Doc ref: 69775/11 • ECHR ID: 001-164869

Document date: June 14, 2016

Cited paragraphs only

SECOND SECTION

DECISION

Application no . 69775/11 Çilem İLASLAN against Turkey

The European Court of Human Rights (Second Section), sitting on 14 June 2016 as a Committee composed of:

Paul Lemmens , President, Ksenija Turković , Jon Fridrik Kjølbro , judges, and Hasan Bakırcı , Deputy Section Registrar ,

Having regard to the above application lodged on 7 October 2011,

Having regard to the declaration submitted by the respondent Government on 16 November 2015 requesting the Court to strike the application out of the list of cases,

Having deliberated, decides as follows:

FACTS AND PROCEDURE

The applicant, Ms Çilem İlaslan , is a Turkish national, who was born in 1984 and lives in Istanbul . She was represented before the Court by Mrs G. Altay and Mr H. Karakuş , lawyers practising in Istanbul. The Turkish Government (“the Government”) were represented by their Agent.

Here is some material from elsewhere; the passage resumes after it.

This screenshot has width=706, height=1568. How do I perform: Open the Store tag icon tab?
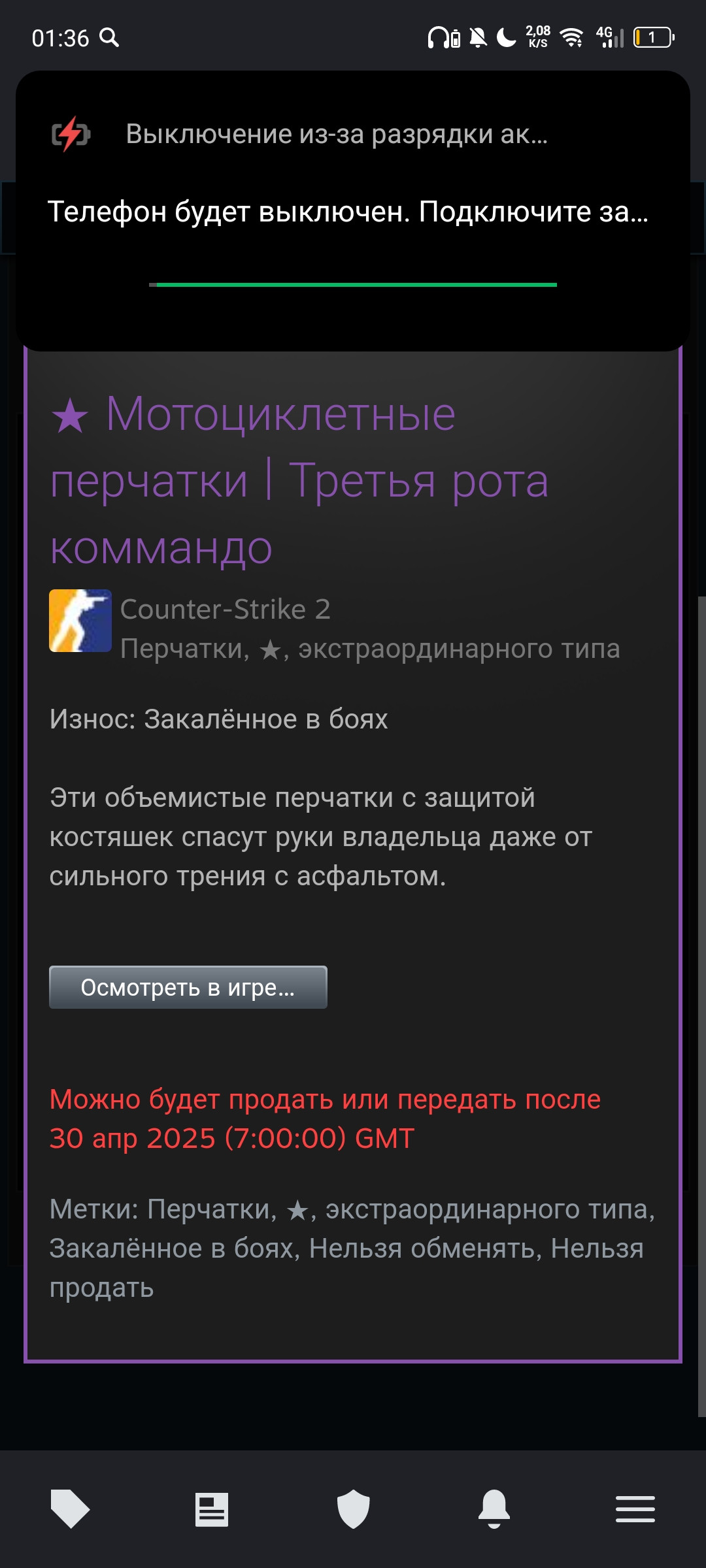point(71,1509)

At the material time, the applicant was the owner and executive director of a bi-weekly newspaper, Özgür Gelecek. Relying on Articles 6, 7, 10 and 13 of the Convention and Article 1 of Protocol No. 1, the applicant complained about the domestic courts ’ decisions dated 8 July and 15 July 2011 to suspend the publication and distribution of Özgür Gelecek , for a period of one month under section 6(5) of the Prevention of Terrorism Act (Law no. 3713), without holding an oral hearing or obtaining her defence submissions and without granting her the possibility of participating in the proceedings.

On 4 November 2014 the application was communicated to the Government .

THE LAW

The applicant relies on Articles 6, 7, 10 and 13 of the Convention and on Article 1 of Protocol No. 1.

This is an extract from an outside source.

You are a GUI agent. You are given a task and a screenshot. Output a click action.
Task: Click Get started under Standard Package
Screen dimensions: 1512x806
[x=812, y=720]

After the failure of attempts to reach a friendly settlement, by a letter of 16 November 2015 the Government informed the Court that they proposed to make a unilateral declaration with a view to resolving the issue raised by the application. They further requested the Court to strike out the application in accordance with Article 37 of the Convention.

The declaration provided as follows:

“I declare that the Government of the Republic of Turkey offers to pay to the applicant, Ms Çilem İlaslan , the amount of 1 500 EUR (one thousand and five hundred euros), to cover any and all pecuniary and non-pecuniary damage and 750 EUR (seven hundred and fifty euros), to cover all costs and expenses, plus any tax that may be chargeable to the applicant; which is considered to be appropriate in the light of the jurisprudence of the Court.

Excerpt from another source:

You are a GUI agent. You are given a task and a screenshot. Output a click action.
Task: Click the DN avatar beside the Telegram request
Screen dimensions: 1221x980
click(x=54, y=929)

These sums, which are to cover any pecuniary and non-pecuniary damage as well as costs and expenses will be converted into the national currrency at the rate applicable on the date of payment, and will be free of any further taxes that may be applicable. It will be payable within three months from the date of notification of the decision taken by the Court pursuant to Article 37 § 1 of the European Convention on Human Rights. In the event of failure to pay this sum within the said three-month-period, the Government undertake to pay simple interest on it, from expiry of that period until the settlement, at a rate equal to the marginal lending rate of the European Central Bank during the default period plus three percentage points. The payment will constitute the final resolution of the case.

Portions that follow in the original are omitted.